Рядом с надгробием была лавочка. Матвей сел и взглянул на даты. Тридцать два года. На фотографии – лет семнадцать. Не ангелочек. Вот вам, пожалуйста, и прищур – достаточно наглый, под сигарету в уголке рта, которой на фотографии, впрочем, не было. Но при этом – ни ослепительной красоты, ни роковой тайны. Одна пацанская бесшабашность – водка, наркотики, рок-н-ролл. Несмотря на это, Матвей боялся пошевелиться. Не отзвук юности, а она сама – сияющая и хрупкая, как апрельский лёд, пронизанный солнцем, юность кошечкой улеглась к нему на колени: бери меня, я – твоя, ты – мой! Она была здесь. Смерть сделала её вечной. Если, конечно, это не сон. Не сводя глаз с памятника, Матвей достал сигареты.

– Что вы здесь делаете?

Он вздрогнул и повернулся. Она стояла перед оградой, будто живая. Вот сигарета в уголке рта, вот наглый прищур. Драные штаны, водолазка, шлёпанцы. Стоп, стоп, стоп! Ведь Рита сказала, что летом Танечка вообще не носила обуви… Нет, всё правильно, ведь сегодня – второй день осени!

– Здесь лежит моя мама. Вы её знали?

– Нет, – отвечал Матвей после долгой паузы – такой долгой, что наглый взгляд стал растерянным, – я не знал твою маму. Как это странно! У вас с ней – одно лицо.

Она улыбнулась и шумно выплюнула окурок.

– Да, это правда. Мы с ней похожи. И мордами, и характерами. Так все говорят. А как вас зовут?

– Матвей.

Ей стало смешно.

– Понтовое имя! А это ваша старая «Шкода»? Там, у дороги стоит!

– Моя.

– На ней номера московские!

– Да, московские, – подтвердил Матвей, хотя её тон был не вопросительным. Приоткрыв калитку, она вошла и присела рядышком.
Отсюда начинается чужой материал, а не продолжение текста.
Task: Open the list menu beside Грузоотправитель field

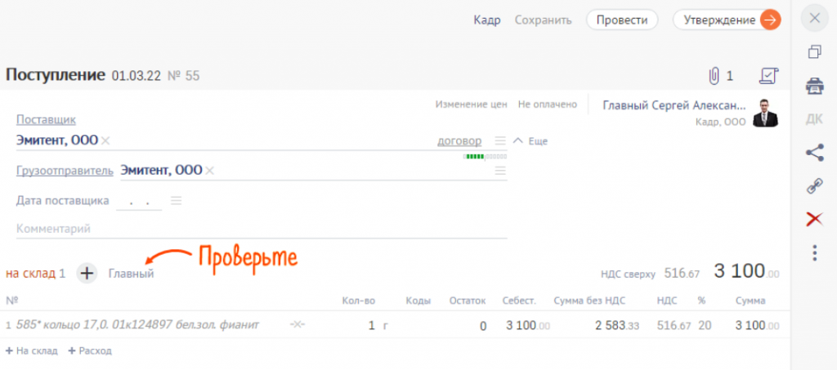Action: (x=500, y=171)
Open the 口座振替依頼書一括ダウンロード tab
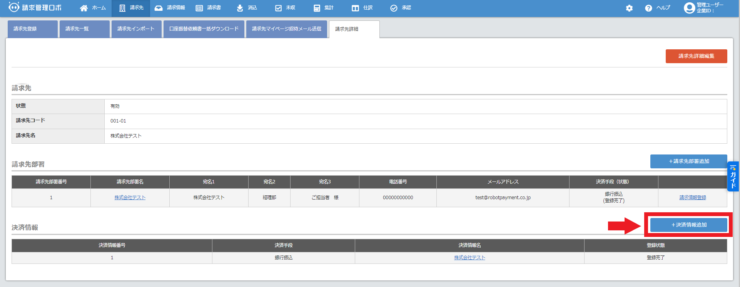This screenshot has width=740, height=287. [x=204, y=29]
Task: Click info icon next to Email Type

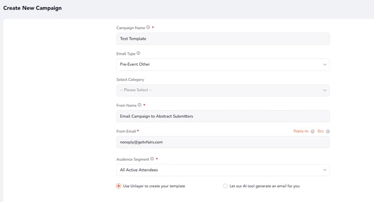Action: [138, 53]
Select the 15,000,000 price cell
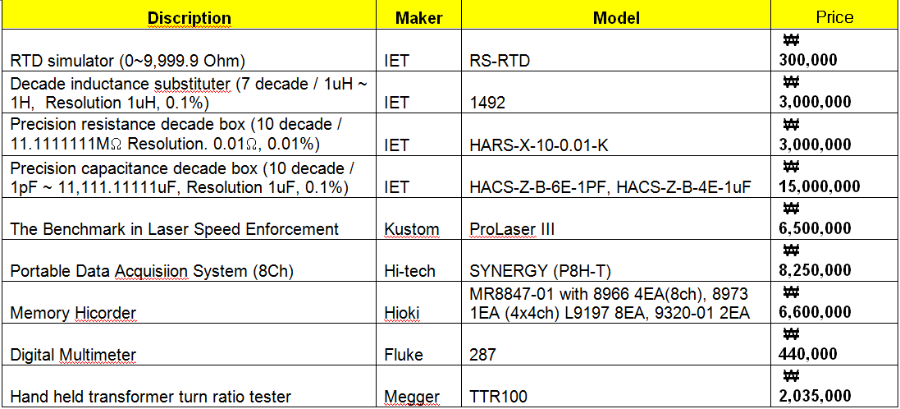Image resolution: width=900 pixels, height=409 pixels. 820,187
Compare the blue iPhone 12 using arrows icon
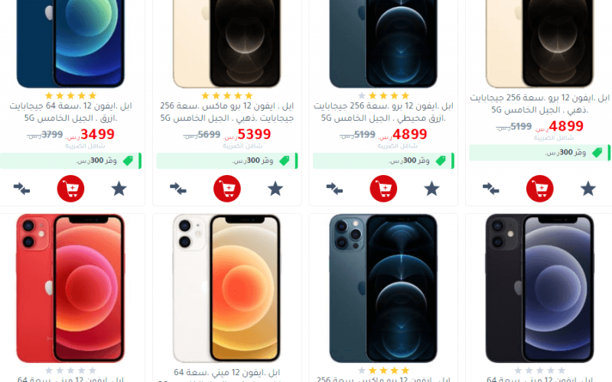The width and height of the screenshot is (612, 382). coord(22,189)
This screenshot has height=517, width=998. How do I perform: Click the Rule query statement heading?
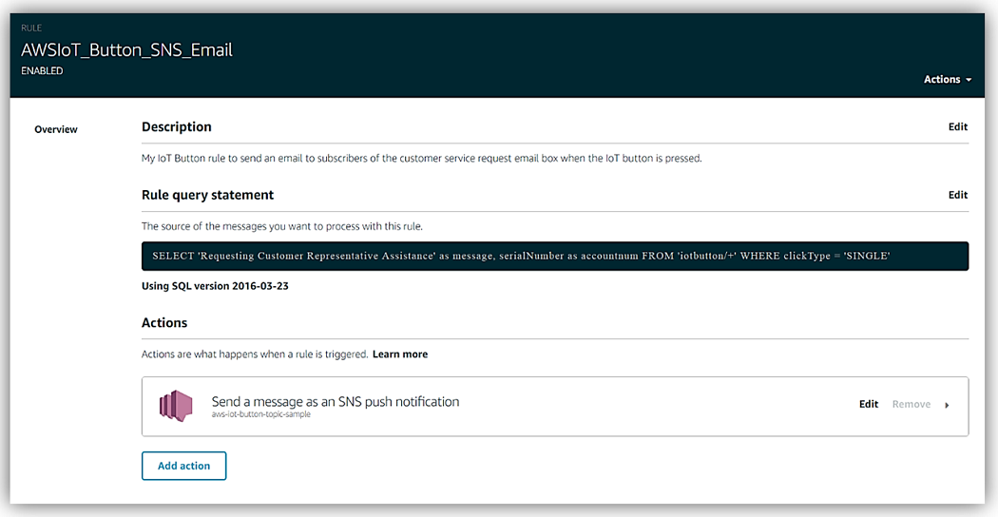(x=207, y=195)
– А меня зовут Катя. Мне девятнадцать лет. Я выгляжу на шестнадцать, но мне реально весной исполнилось девятнадцать! Если не веришь, паспорт могу показать.

С этими словами Катя оторвала свой упругий зад от скамейки и раз пятнадцать ударила по нему ладонью, из чего следовало, что паспорт – в заднем кармане, и более ничего не следовало.

– Зачем мне твой паспорт? – спросил Матвей.

– Как зачем? Я ведь говорю, что выгляжу на шестнадцать лет! Многие не верят, что мне уже девятнадцать давно исполнилось.

– Пусть не верят. На хрен ты паспорт с собой таскаешь?

– Как не таскать? Смеются все надо мной, говорят – шестнадцать! Меня здесь мало кто знает, я ведь не местная. Приезжаю тётку проведать да к матери вот сходить. А что это у тебя? «Парламент»? Дай мне одну.

Они закурили вместе. Татьяна Юрьевна Долгунова щурилась саркастически, дескать: «О, молодцы какие! Вы бы ещё по стакану вмазали, и – в цветочки, ягодки рвать! Уж на что я сука была, но чтоб на могиле матери внука ей забабахивать, мне бутылки бы не хватило!» Видел Матвей, что она взирает на свою Катьку и на него совсем одинаково, будто им обоим – по девятнадцать. А Катька всё тараторила:

 

– Я машины очень люблю! Особенно – чёрные, и с двумя педалями. А вот белые и с тремя терпеть не могу. Для кого их делают? Для дебилов, которые думают, что у них – три ноги? Я таких дебилов нигде не видела, даже в этой деревне! Ведь ноги – две! Зачем три педали?

– А у тебя когда-нибудь был кнопочный телефон? – спросил Матвей.

– Был, конечно! Мне только в прошлом году подарили сенсорный.

– А тебя не смущало то, что кнопок на телефоне – больше, чем пальцев? Я уж не говорю про компьютер.

Она задумалась.

– Ну, не знаю. Я одним пальцем все нажимала. А ты мне дашь прокатиться на своей «Шкоде»?

– А чем ты будешь нажимать третью педаль?

– Этой сексуальной ногой.

Она положила маленькую ладонь ему на бедро и стиснула его пальчиками.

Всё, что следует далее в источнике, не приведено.